I wrote this post a week ago.
This day could not figure out what it wanted. For a while things were great. The sister missionaries from our church stopped by and chatted and shared this amazing Christmas video with me and Wanda. Incidentally, Wanda cursed them in her prayer tonight by praying that they’d “grow big and strong” and “have great travels.” So she wants them to grow fat and leave, basically. Sad.
We got some stuff done. Men were no longer excavating my crawlspace and hauling hundreds of pounds of rock through my entire house to lower through a tiny hole in my hall closet. That was yesterday.
It was cold but not freezing. There was snow on the ground but not the roads. This strange yellow orb was sending magical light rays down on us from the sky. I spent some fun time chatting with a friend today.
And then things sort of unraveled. There is just this sort of brain-slamming chaos that happens sometimes in the hour after everyone gets home from school. We need snacks and we need to share the stories from our day and everyone wants to hear about everyone else’s day while simultaneously telling about their own day and if we are five-years-old, we need to yell, “MOM! MOM! MOM!” into the wind every few minutes in hopes that anyone will pay attention to us ever.
If it’s a day like today, people lose their homework and procrastinate the rest and they ask you for some wood and a saw to make a quick catapult… for science. Eventually you decide you have to skip Cub Scouts because the homework is too big and too deep and too wide. And everyone cries. Because Cub Scouts is where the joy lives.
And through the tears and the mania and the MOM! MOM! MOM!-ing, you work to make dinner for your family and the family up the street whose mom is sick, only to get a text telling you that the dinner didn’t come soon enough so the whole family has already left for their evening activities and you KNEW you should have asked what time they needed dinner but you neglected to ask and you just want to dump the coconut chicken curry and naan bread out in the snow.

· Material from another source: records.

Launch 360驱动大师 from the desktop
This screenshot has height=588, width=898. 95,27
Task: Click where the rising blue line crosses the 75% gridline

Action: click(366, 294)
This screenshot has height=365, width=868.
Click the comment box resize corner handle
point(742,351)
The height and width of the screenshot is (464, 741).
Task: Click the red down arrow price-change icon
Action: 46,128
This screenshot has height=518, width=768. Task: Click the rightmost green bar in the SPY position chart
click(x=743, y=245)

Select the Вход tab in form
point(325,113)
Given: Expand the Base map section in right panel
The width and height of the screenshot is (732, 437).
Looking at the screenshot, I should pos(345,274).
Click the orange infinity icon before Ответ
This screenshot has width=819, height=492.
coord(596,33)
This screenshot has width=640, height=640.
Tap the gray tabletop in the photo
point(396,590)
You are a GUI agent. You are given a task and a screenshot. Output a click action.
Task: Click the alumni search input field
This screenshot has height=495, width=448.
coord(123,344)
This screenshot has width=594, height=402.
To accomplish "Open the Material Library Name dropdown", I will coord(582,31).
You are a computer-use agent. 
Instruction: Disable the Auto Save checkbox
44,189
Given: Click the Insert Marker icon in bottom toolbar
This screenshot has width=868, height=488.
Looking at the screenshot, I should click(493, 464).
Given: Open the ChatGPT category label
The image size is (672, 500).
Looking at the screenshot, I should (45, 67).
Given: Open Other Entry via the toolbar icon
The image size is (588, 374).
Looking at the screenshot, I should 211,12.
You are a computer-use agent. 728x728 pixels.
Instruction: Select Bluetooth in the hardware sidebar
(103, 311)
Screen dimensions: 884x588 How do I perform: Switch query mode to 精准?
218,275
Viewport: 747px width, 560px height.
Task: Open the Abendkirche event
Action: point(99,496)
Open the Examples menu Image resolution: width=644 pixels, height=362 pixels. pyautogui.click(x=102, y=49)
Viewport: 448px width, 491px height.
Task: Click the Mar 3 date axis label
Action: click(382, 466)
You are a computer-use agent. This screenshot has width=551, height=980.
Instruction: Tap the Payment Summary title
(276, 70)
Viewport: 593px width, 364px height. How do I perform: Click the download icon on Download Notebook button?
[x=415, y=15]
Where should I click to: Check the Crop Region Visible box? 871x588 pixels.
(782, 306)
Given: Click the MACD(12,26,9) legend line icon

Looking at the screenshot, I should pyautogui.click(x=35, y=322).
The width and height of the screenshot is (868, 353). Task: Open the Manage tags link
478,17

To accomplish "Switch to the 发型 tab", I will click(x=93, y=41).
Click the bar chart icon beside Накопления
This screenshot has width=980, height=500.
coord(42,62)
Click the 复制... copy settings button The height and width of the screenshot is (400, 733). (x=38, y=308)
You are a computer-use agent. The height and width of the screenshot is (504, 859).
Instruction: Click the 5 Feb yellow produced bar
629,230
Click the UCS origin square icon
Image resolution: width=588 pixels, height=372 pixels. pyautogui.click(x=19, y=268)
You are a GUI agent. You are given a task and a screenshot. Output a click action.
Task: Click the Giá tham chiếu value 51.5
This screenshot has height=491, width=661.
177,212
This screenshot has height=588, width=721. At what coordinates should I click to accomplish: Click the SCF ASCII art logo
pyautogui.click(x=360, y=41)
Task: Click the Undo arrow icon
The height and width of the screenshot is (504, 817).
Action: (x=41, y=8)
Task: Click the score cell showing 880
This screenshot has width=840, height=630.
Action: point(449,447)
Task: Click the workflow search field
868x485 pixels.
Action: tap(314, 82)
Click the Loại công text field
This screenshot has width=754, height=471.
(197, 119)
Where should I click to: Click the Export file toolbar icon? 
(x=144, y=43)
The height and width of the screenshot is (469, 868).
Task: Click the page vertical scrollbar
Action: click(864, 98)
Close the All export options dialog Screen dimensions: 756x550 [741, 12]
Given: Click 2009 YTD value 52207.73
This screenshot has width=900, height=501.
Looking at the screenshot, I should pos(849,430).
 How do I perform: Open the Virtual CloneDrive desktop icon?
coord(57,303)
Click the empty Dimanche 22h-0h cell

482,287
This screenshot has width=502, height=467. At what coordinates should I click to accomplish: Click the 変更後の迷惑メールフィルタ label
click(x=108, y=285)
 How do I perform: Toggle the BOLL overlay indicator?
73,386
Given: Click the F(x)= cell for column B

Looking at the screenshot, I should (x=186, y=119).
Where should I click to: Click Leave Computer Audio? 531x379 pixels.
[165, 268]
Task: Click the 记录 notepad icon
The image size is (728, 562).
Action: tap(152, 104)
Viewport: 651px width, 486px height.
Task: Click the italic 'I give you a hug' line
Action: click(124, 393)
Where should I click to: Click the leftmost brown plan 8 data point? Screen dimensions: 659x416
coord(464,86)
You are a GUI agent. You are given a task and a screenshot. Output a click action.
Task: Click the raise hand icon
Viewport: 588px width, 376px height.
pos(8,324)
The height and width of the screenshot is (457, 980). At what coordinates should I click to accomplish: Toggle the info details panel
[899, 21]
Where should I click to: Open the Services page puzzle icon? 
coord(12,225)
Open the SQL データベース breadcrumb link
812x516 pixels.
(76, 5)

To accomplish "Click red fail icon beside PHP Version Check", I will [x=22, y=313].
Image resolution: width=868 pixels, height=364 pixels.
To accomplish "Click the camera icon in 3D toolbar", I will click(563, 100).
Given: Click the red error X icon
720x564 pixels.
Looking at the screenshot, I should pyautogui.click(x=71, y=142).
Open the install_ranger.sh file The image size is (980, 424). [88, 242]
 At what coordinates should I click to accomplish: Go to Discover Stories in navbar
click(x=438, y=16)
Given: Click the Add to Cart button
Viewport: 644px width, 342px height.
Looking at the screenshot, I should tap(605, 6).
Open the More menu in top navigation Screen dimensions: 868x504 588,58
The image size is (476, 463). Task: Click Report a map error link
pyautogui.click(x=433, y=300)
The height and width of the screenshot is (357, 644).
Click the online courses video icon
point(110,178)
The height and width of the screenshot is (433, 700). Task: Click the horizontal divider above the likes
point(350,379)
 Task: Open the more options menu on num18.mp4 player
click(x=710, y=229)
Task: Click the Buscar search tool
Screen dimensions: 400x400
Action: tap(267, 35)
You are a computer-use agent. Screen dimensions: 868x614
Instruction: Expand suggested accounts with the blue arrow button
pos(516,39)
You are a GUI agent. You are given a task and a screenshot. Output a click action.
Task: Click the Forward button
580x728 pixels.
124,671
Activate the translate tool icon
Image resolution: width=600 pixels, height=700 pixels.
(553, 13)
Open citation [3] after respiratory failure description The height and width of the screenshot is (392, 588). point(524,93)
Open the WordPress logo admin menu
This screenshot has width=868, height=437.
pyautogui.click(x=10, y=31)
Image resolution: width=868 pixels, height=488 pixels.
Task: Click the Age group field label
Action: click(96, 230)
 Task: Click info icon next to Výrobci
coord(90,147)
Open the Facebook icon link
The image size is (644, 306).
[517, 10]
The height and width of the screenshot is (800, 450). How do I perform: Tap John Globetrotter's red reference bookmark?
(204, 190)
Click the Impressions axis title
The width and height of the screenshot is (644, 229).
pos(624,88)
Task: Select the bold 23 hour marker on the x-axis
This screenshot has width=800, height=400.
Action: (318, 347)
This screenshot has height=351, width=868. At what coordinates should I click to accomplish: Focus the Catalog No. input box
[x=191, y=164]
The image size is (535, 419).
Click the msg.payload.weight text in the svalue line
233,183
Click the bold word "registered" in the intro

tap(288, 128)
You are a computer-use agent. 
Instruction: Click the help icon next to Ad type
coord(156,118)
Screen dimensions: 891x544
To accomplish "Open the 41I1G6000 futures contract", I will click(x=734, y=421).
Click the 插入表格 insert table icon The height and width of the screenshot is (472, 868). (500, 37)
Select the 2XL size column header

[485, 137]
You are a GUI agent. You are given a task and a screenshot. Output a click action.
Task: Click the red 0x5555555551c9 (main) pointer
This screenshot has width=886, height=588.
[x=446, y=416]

And then you realize that your problems are actually quite small and that you should be grateful that you have lovely children and you’re all in good health and your marriage is going strong and your careers are going well. You realize these things, but you don’t feel better. You just feel guilty because you shouldn’t be frustrated, but in that moment the day just really REALLY eats rocks.
That was my day today. And when Dan got home from work, I stood there in my un-earned stretchy pants. No yoga happened today, even though I was dressed up for it in case it somehow snuck up and attacked me from behind. And I unloaded on him about each and every straw that had contributed to my camel’s back injury. He listened. And then he left for his band rehearsal.
My internal Magic 8 Ball told me that its sources said no good would come of this night. But its sources were wrong.
Laylee, who had been madly reading her scriptures all night in an attempt to achieve a very aggressive, bribery-induced study goal emerged from her reading with a happy glow about her. And she made peace in our house.
She listened to Wanda while I worked with Magoo. Then I took Wanda up to bed and when I came down, Laylee was tenderly coaching Magoo through a written assignment. There is such a thing as coaching someone in a way that lets them know exactly how big of a moron they are with sighs and eye rolls and repeated reminders of your own personal brilliance in comparisson to their pitiful nine-year-old pea brain. This was not that. This was kind, gentle, encouraging study help, the kind of study help parenting dreams are made of.
For a second, I considered relieving her and taking over homework helper duty. Then I listened to them for a minute more and chose to sneak away and let the magic happen.
“That’s a great sentence, Buddy, but you already started one with that word in this paragraph. How could you say it a little differently? Perfect!”
When they had finished, Magoo proudly showed me the paper.
“I wrote this whole thing myself,” he beamed, “With a little help from Laylee.”
And she stood behind him grinning and giving me a thumbs up. Um? Angel choirs! If I could bottle that moment and uncork it next week when angel choirs are far far from my thoughts as I look at the way those two interact, I would shave my head in payment.
I apologized to the kids because, oh, yeah, I forgot to mention earlier, I had snapped at and yelled at and snapped at them again earlier in the night.
Laylee, still bearing a halo, smiled and said, “Of course you did. Anyone would. Your day was really stressful, mom.” WHA?
I asked Laylee if she thought her time reading the scriptures had made a difference in how she treated everyone tonight and her eyes got really big with understanding. “Yeah… I really think it did!”
Deal. Sealed. I love watching my kids choose things that make them happy.
And to think, only a few hours earlier my scalp had been going numb at the thought of all we had to do and the frustration, stress and chaos of my home. Parenting is a bipolar realm.